Hace tres meses vendí mi auto. El primero que tuve. Un
hiunday color amarillo que durante seis años me fue tan leal a veces como puñalero
en otras. Y ahora, gastado ese fresco tiempo de no depender de una máquina
motorizada propia, reconozco con resignación que vuelvo a requerir esos
servicios, de esa necesidad de meter el cambio y decidir tu mismo. Y estoy en
la búsqueda del que lo reemplace al de ocho cilindros. Nuevo o no tanto. Y de no más de
35 maracas, como diría mi sobrino.
Sin embargo, entre consultas a concesionarias e indagaciones
por internet, todavía hago uso del servicio urbano. Y, debo admitirlo, siento más de cerca lo que
significa internarte en esa jungla de taxistas desalmados, combis asesinas,
tombos coimeros, choferes cavernícolas y transeúntes osados sobre cemento
maltrecho. Infernal, insufrible. Entonces, las dudas me asaltan como hienas hacia la
presa descuidada.
Y me pregunto, mientras escucho al piloto mentarle la madre a
altos decibeles al colectivero que se pasa la luz roja, ¿cómo miércoles haré
para volver a la competencia maldita y continuar con vida?
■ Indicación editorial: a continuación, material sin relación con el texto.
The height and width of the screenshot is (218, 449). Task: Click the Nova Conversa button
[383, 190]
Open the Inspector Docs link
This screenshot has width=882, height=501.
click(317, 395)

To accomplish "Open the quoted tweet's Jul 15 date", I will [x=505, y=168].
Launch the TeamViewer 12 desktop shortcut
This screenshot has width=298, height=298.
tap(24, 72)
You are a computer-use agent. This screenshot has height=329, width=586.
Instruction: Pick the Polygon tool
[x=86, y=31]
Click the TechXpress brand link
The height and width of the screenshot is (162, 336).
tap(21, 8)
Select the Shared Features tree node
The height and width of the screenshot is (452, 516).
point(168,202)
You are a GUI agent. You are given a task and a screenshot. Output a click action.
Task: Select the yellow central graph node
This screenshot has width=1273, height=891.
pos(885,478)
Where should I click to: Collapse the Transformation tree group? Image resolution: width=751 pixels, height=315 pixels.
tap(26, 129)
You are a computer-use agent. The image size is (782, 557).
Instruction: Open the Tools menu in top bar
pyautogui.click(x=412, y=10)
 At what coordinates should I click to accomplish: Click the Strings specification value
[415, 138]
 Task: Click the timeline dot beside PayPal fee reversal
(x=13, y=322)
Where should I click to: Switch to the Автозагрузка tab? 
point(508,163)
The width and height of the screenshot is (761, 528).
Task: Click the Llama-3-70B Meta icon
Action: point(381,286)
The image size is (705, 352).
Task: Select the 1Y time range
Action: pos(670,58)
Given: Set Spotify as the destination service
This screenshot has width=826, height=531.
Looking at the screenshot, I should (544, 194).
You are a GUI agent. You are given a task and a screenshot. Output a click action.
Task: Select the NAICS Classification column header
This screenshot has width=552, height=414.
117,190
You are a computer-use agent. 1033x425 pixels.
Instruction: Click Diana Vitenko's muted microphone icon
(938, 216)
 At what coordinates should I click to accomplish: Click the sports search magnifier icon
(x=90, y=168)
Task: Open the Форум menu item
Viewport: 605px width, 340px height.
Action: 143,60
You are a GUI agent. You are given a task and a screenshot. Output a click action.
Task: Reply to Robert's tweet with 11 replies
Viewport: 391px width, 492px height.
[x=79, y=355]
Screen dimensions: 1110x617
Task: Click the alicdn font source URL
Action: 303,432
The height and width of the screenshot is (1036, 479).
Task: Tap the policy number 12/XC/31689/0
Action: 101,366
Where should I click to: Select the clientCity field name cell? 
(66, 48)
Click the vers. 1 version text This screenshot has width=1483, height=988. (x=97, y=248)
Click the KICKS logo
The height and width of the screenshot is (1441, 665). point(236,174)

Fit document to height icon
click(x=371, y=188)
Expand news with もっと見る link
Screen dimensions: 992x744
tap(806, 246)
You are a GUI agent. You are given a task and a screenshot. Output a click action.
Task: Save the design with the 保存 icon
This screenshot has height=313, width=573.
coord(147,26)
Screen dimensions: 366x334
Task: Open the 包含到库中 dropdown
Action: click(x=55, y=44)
O, más aún, ¿cómo
pude soportar tanto?, reflexiono. ¿O es que, acaso, ya me resigné?, o, quizá,
algo peor: ¿tantos años que ya me mimetizo, me mezclo fácilmente, soy uno más de la ‘batería’ o
me convierto cual Jekyl a hora nocturna cada vez que piso el acelerador hasta
sentir natural el averno del parque automotor trujillano y perucho?
Carajo, si no seré hombre lobo. Mejor me bajo y sigo
caminando.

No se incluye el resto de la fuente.